Real hassle from virus/spyware

Donnie

Honestly, do you still have faith in AVG? Get rid...

rosy

I am beginning to think I'll have to upgrade - I keep all these programs up to date and scan regularly and I have no idea how they got in. I can't think of anything I could have done that could have caused it - I'm a very cautious computer user ( unlike my sons maybe....:( )

Donnie

No need...just use the program supplied and get rid of AVG. No need to wait.

Alfonso_Skinarelli

Hello again Rosy...

You may wish to save these instructions to notepad or print them out for use while in Safe Mode.

Step # 1

Re-configure Windows Explorer to show hidden files & folders:
How to Show Hidden Files & Folders

Ensure you're familiar with rebooting into Safe Mode:
How to Boot into Safe mode


Step # 2

Clean your Cache and Cookies in IE:
Go to Control Panel > Internet Options > General tab.
Click the "Delete Cookies" button and then the "Delete Files" button next to it.
When prompted, place a check in: "Delete all offline content", click OK.

Clean your Cache and Cookies in Firefox (if you also have Firefox installed):
Go to Tools > Options.

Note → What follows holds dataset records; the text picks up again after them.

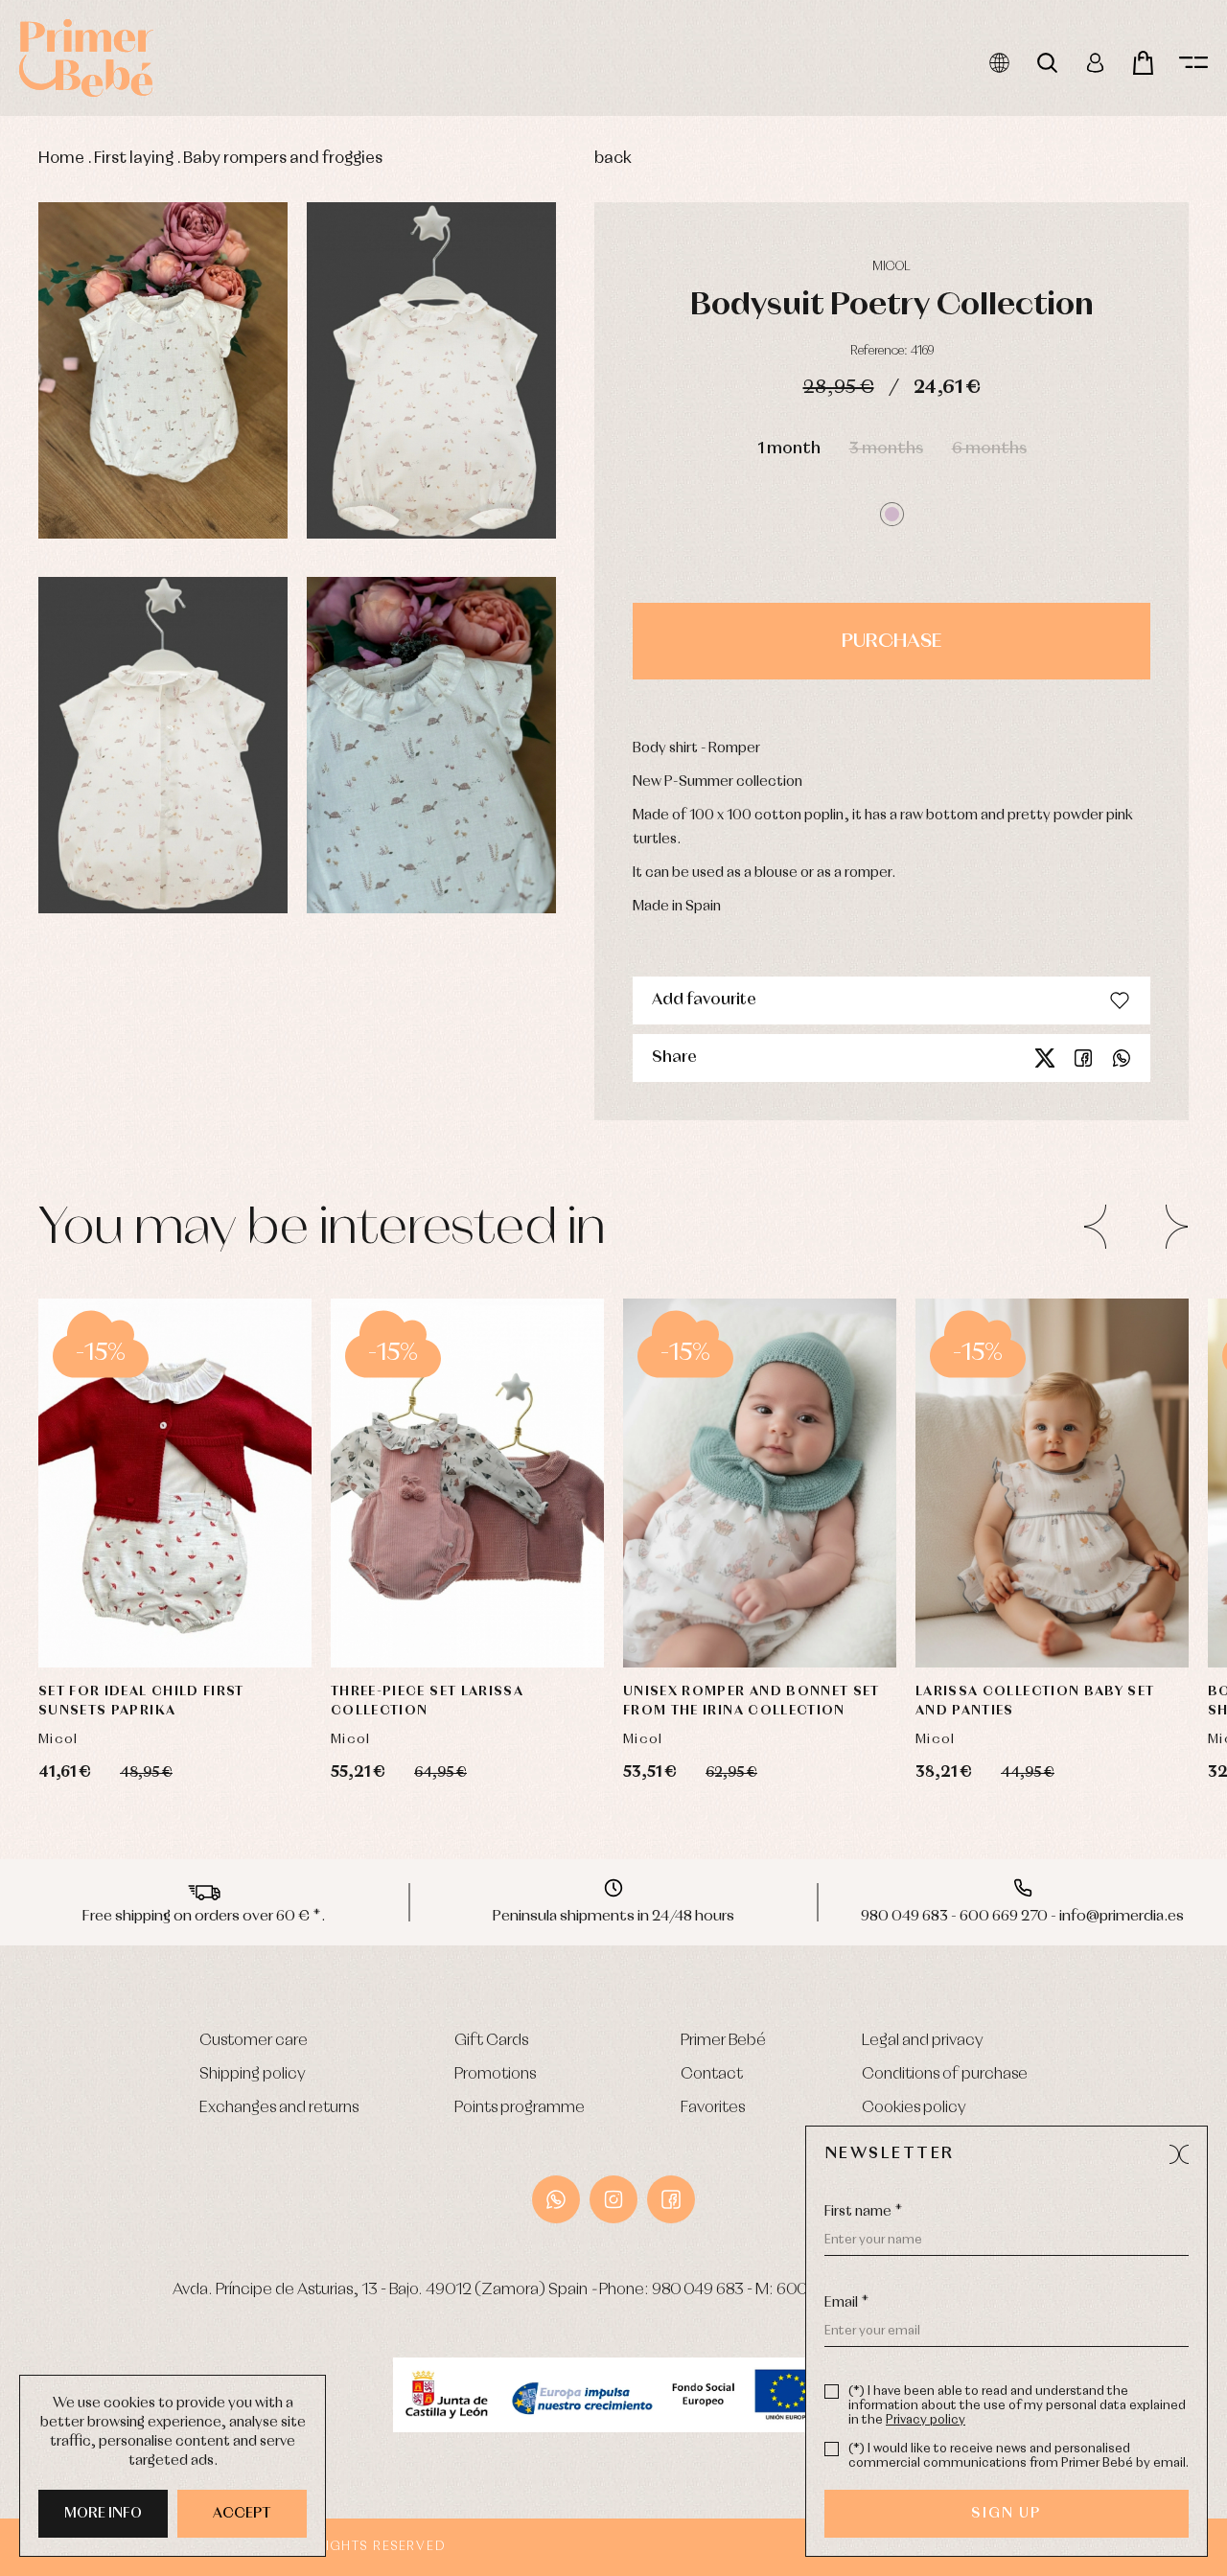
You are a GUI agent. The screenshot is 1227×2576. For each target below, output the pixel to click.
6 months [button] (989, 449)
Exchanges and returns (279, 2108)
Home (61, 158)
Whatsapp (1121, 1058)
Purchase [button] (891, 641)
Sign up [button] (1006, 2513)
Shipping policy (252, 2074)
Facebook (1083, 1058)
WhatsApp (556, 2199)
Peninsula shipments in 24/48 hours (613, 1916)
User (1095, 63)
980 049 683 (698, 2290)
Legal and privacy (923, 2041)
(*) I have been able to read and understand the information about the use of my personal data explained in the (1017, 2405)
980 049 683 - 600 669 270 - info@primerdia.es (1022, 1916)
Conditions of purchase (945, 2074)
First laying (134, 158)
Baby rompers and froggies (282, 158)
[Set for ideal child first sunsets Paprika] (175, 1483)
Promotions (495, 2074)
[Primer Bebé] (86, 58)
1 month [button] (789, 449)
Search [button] (1047, 63)
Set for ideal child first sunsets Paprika (141, 1701)
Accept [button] (242, 2513)
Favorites (713, 2108)
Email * (846, 2303)
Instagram (613, 2199)
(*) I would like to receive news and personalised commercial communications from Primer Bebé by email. (1018, 2456)
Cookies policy (914, 2108)
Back (613, 158)
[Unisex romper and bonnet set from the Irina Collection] (759, 1483)
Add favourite (704, 1000)
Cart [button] (1143, 63)
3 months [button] (886, 449)
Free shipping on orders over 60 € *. (204, 1916)
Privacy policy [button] (925, 2420)
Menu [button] (1193, 63)
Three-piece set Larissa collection (427, 1701)
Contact (712, 2074)
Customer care (253, 2041)
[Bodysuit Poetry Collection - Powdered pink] (163, 370)
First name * (863, 2212)
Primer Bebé (723, 2041)
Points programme (519, 2108)
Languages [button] (999, 63)
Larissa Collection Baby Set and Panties (1034, 1701)
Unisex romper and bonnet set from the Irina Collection (751, 1701)
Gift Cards (491, 2041)
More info (103, 2513)
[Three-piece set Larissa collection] (467, 1483)
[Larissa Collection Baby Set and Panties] (1052, 1483)
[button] (892, 514)
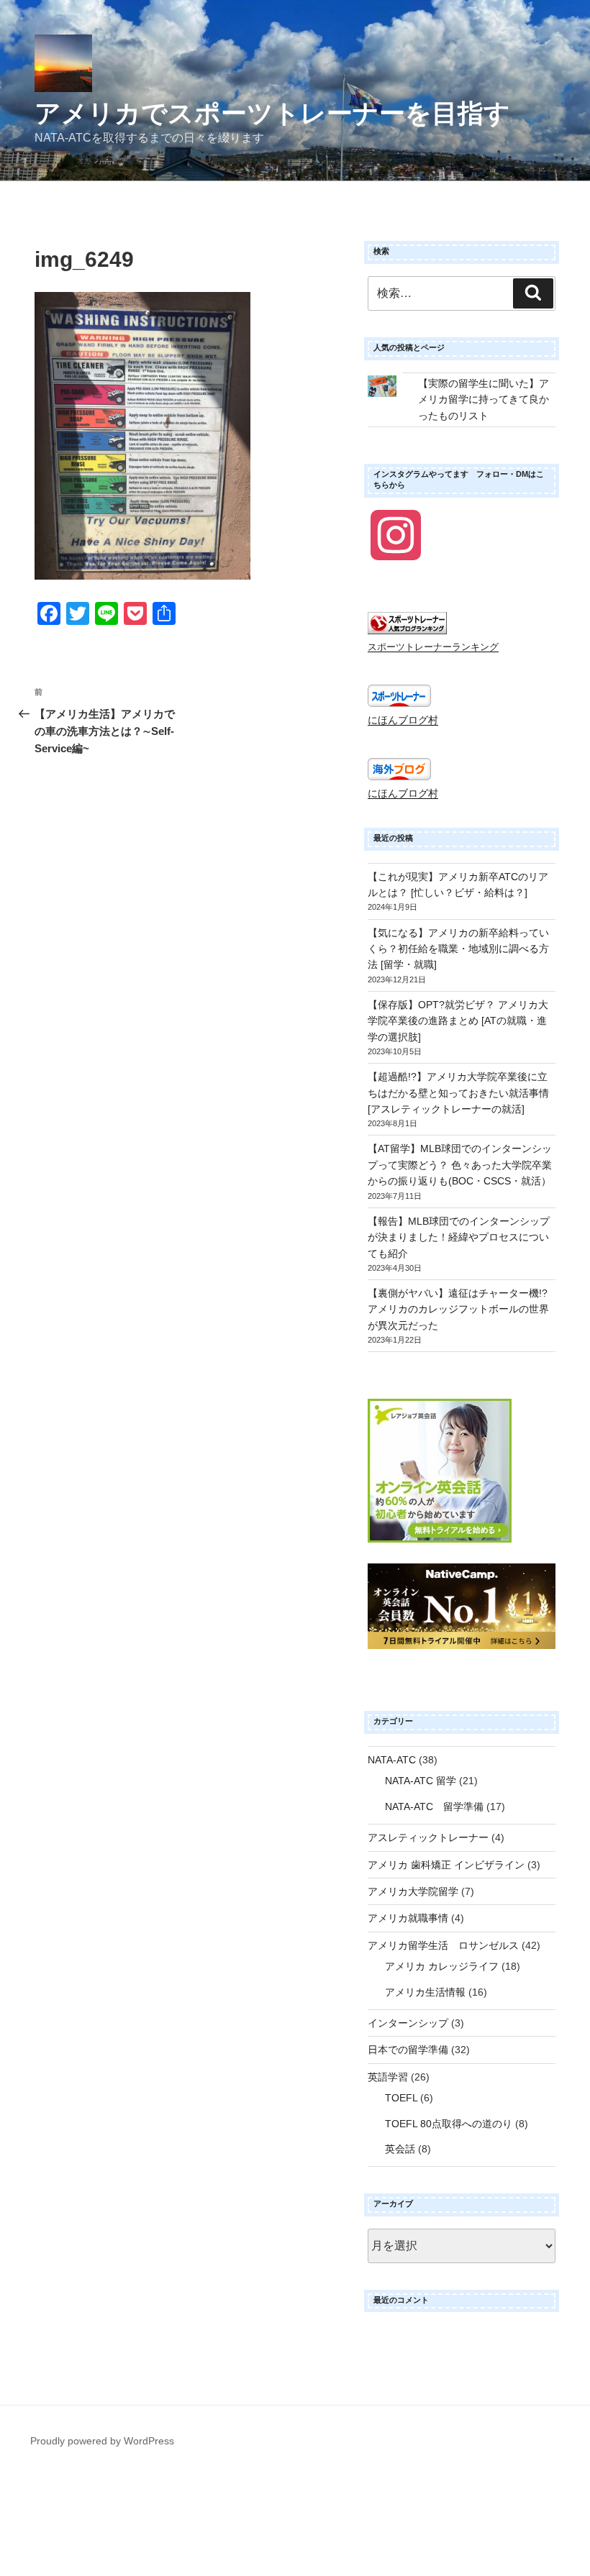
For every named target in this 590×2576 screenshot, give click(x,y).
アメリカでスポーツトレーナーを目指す (272, 113)
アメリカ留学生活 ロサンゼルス (443, 1945)
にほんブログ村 (403, 720)
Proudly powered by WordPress (102, 2441)
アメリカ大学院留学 (413, 1891)
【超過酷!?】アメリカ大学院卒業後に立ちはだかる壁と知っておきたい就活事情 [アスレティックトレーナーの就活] (458, 1093)
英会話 (400, 2149)
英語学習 (388, 2077)
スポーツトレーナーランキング (433, 647)
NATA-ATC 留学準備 (434, 1806)
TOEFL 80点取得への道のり (448, 2123)
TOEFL (401, 2098)
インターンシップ (408, 2023)
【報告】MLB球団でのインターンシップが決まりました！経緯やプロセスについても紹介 (459, 1237)
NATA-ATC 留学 (420, 1780)
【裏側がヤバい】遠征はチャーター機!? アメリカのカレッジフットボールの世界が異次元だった (458, 1309)
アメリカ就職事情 (408, 1918)
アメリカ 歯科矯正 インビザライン (446, 1865)
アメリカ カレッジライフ (442, 1966)
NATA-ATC (392, 1760)
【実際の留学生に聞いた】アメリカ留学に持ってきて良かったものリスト (483, 399)
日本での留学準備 (408, 2049)
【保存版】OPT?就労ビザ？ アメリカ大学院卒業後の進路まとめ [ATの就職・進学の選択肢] (458, 1021)
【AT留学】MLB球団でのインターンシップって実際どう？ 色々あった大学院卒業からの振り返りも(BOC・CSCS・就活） (460, 1165)
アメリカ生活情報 (425, 1992)
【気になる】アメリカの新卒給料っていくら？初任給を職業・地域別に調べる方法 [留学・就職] (458, 949)
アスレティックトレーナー (428, 1837)
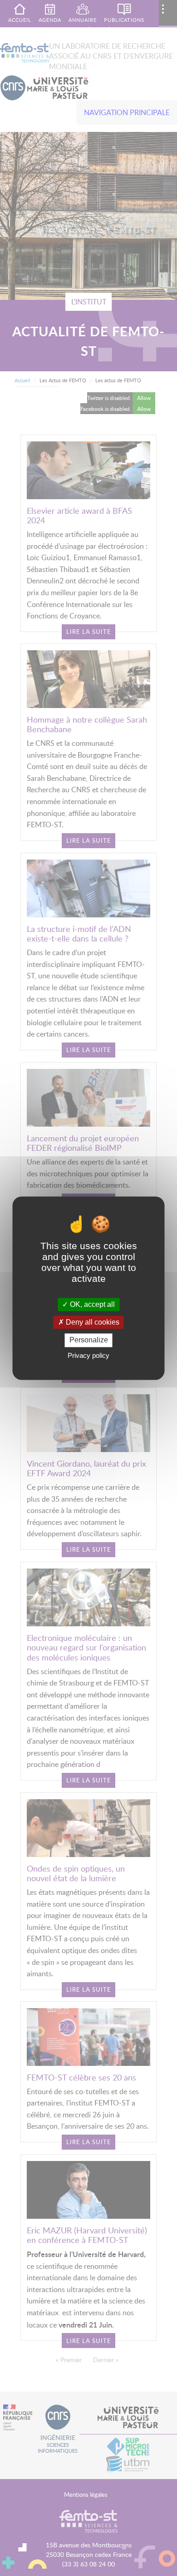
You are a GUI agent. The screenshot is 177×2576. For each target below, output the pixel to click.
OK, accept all (91, 1304)
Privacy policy (88, 1355)
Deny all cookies (91, 1322)
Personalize (88, 1340)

Click Privacy in the menu on the left side of the Options window.
Click the Clear button located to the right of each option (History, Cookies, Cache).
Click OK to close the Options window.
Alternatively, you can clear all information stored while browsing by clicking "Clear All".
A confirmation dialog box will be shown before clearing the information.

Clean other Temporary files + Recycle bin
Go to start > run and type: cleanmgr and click ok.
Let it scan your system for files to remove.
Make sure Temporary Files, Temporary Internet Files, and Recycle Bin are the only things checked.
Press OK to remove them.


Step # 3

Reboot into Safe Mode now please.

Scan with HijackThis again and place a checkmark in the boxes before the following entries:-

R1 - HKCU\Software\Microsoft\Internet Explorer\Main,Search Bar = http://www.ipehluzjdx.org/TePo0AAID6...Hcvyv/RII.html

R0 - HKLM\Software\Microsoft\Internet Explorer\Search,SearchAssistant =

O4 - HKLM\..\Run: [KernelFaultCheck] %systemroot%\system32\dumprep 0 -k

Close ALL OTHER OPEN WINDOWS and click the "Fix Checked" button.


Step # 4

Use Windows Explorer to locate & delete the following files/folders in bold:

C:\WINDOWS\msbbau.dat

C:\Documents and Settings\All Users\Application Data\Four Book Grim Noun\
C:\Documents and Settings\Christopher\Application Data\LONGBARBEGGS\
C:\Documents and Settings\John\Application Data\LONGBARBEGGS\
C:\Documents and Settings\Michael\Application Data\LONGBARBEGGS\
C:\Documents and Settings\Ros\Application Data\LONGBARBEGGS\

*Right click the file or folder and select delete. Note the different user accounts!!


Step # 5

Open Notepad, (Start > Run, type notepad)
Copy ALL the quoted text below to Notepad.
Click File > Save As
Change the Save as type to *All Files*
Save it to your desktop as Fixlop.bat

@echo off
cd %systemroot%\Tasks
attrib -r -s -h A8C0A1C091CF55D4.job
attrib -r -s -h AF95FD95919A6F91.job
del AF95FD95919A6F91.job
del A8C0A1C091CF55D4.job
exit

Double-click Fixlop.bat to run the tool.


Step # 6

Restart the machine and download SmitfraudFix by S!Ri from either of these mirrors to your desktop:

SmitfraudFix Mirror 1
SmitfraudFix Mirror 2

Right click SmitfraudFix.zip and Extract (unzip) the SmitfraudFix folder inside to your desktop.

Open the SmitfraudFix folder and double-click "smitfraudfix.cmd"

Select option #1 - "Search" by typing 1 and pressing "Enter".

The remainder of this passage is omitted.